= Instructions to follow =
Read the data, and whenever a line holds the word "below", report that line.

########

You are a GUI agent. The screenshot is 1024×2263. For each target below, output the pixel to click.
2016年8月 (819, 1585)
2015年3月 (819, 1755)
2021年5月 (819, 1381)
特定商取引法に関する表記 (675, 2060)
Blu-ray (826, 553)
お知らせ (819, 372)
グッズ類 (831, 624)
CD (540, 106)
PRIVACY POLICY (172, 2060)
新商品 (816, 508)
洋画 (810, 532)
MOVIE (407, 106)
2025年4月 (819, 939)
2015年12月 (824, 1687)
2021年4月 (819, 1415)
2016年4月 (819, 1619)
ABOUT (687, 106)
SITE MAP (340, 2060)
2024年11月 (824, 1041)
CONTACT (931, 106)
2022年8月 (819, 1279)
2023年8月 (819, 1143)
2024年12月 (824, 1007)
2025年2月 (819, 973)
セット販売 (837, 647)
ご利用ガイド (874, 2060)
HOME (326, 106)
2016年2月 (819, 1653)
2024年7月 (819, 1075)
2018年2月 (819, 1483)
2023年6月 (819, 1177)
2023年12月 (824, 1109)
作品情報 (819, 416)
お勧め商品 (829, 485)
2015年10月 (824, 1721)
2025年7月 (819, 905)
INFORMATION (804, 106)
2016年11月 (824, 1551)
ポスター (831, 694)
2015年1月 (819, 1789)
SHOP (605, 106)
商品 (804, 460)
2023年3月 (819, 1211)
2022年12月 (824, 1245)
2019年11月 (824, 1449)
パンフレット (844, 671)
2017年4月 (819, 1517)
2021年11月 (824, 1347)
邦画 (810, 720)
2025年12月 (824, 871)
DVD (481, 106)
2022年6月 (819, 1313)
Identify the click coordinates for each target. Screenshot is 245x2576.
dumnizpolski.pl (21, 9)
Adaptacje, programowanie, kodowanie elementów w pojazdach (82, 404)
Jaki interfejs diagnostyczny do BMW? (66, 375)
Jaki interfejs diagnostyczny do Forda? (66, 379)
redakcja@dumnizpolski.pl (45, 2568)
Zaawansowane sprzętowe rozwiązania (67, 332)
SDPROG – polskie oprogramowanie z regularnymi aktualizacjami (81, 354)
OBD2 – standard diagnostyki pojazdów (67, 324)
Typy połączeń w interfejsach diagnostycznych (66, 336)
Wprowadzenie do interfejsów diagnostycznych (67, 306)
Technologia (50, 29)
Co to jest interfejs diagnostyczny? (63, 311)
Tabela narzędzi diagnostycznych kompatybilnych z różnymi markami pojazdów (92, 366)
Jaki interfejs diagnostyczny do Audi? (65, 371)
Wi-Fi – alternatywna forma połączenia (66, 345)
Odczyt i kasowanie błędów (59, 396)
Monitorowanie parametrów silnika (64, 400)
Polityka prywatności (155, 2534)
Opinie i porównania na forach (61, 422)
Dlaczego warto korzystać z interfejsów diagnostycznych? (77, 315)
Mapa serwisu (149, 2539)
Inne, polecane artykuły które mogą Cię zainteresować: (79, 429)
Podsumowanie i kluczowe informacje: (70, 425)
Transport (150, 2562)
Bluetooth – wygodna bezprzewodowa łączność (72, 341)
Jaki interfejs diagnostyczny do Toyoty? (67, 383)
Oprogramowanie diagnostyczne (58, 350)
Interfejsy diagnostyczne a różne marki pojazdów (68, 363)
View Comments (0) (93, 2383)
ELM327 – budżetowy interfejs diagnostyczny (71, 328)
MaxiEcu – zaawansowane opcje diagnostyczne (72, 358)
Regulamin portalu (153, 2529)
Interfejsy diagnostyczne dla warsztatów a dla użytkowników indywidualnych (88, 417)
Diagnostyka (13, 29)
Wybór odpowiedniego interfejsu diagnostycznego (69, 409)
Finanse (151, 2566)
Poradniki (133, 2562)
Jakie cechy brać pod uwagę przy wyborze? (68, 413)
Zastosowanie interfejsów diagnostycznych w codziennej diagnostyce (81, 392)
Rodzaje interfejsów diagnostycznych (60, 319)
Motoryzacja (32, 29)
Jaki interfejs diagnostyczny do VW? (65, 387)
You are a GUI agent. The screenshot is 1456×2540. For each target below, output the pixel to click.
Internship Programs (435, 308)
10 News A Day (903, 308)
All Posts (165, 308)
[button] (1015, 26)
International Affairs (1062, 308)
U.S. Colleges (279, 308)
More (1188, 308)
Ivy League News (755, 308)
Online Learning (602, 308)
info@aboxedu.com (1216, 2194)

########

= Worked solution =
You are a GUI agent. The screenshot is 1024×2263. For each target below, output the pixel to click.
You are a GUI agent. The screenshot is 1456×2540. For each target below, output the pixel to click.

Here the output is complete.